[start INPUT RECORDS]

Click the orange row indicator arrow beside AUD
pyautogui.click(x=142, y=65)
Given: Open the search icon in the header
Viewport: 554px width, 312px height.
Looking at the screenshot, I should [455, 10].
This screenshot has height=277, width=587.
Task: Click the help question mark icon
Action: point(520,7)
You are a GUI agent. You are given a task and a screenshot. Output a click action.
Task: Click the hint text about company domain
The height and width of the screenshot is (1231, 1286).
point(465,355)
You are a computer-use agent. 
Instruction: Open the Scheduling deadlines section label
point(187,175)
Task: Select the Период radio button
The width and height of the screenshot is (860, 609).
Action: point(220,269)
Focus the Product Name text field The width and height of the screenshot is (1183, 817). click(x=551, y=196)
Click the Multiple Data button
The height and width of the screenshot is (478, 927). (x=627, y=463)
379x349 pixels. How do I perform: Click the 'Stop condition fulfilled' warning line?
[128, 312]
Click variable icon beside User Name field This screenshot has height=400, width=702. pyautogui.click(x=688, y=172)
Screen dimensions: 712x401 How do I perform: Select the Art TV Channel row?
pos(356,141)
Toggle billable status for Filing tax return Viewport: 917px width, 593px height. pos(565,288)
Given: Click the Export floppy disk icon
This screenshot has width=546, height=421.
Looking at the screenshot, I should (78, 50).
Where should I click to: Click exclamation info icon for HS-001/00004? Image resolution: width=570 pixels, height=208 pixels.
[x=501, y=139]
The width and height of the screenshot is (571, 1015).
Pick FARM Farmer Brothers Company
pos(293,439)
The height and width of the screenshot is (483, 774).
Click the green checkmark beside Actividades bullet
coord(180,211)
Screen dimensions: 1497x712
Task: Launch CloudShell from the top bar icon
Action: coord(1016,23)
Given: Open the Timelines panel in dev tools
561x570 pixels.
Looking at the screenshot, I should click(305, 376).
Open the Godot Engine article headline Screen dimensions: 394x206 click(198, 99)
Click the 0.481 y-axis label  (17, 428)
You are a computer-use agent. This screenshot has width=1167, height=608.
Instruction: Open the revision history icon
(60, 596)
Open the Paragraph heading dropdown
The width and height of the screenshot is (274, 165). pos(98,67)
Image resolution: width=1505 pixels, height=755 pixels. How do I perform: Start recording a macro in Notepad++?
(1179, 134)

[end INPUT RECORDS]

Convert the material into a Markdown table with the columns "Row" and "Line", starting with the line containing "Given: Click the Export floppy disk icon" and going on through the line containing "Action: coord(1016,23)". Skip blank lines, and put a row number under Row and the line's text under Line.

| Row | Line |
|---|---|
| 1 | Given: Click the Export floppy disk icon |
| 2 | This screenshot has width=546, height=421. |
| 3 | Looking at the screenshot, I should (78, 50). |
| 4 | Where should I click to: Click exclamation info icon for HS-001/00004? Image resolution: width=570 pixels, height=208 pixels. |
| 5 | [x=501, y=139] |
| 6 | The width and height of the screenshot is (571, 1015). |
| 7 | Pick FARM Farmer Brothers Company |
| 8 | pos(293,439) |
| 9 | The height and width of the screenshot is (483, 774). |
| 10 | Click the green checkmark beside Actividades bullet |
| 11 | coord(180,211) |
| 12 | Screen dimensions: 1497x712 |
| 13 | Task: Launch CloudShell from the top bar icon |
| 14 | Action: coord(1016,23) |